═════ INPUT DATA

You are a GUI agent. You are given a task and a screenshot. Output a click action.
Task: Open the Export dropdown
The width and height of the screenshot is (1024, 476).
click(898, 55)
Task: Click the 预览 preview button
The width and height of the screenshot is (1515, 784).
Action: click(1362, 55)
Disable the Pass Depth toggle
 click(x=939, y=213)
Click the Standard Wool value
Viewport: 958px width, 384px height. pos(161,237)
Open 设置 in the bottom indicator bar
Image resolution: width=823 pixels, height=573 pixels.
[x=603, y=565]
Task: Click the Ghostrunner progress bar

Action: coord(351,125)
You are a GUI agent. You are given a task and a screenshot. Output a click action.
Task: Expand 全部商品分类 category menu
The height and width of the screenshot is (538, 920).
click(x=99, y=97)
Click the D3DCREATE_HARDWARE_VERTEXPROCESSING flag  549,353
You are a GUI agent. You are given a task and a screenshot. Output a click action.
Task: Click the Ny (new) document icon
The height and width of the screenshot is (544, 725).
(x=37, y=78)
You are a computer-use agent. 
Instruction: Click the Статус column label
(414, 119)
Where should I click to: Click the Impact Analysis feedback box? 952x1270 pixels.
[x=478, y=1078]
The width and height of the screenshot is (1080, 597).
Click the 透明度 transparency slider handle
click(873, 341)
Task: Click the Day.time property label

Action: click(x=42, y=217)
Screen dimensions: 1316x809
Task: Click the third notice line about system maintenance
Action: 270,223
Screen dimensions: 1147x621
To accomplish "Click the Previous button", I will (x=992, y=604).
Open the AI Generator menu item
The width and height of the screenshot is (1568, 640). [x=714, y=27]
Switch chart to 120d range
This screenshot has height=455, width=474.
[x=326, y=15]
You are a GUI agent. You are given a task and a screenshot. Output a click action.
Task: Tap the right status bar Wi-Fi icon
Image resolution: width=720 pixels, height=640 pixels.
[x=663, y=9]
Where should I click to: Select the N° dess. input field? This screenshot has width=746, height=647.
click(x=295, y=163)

══════════

### TASK GOAL
In the records above, find each line with the word "button" and copy it out.

### WRITTEN REPLY
Task: Click the 预览 preview button
To accomplish "Click the Previous button", I will (x=992, y=604).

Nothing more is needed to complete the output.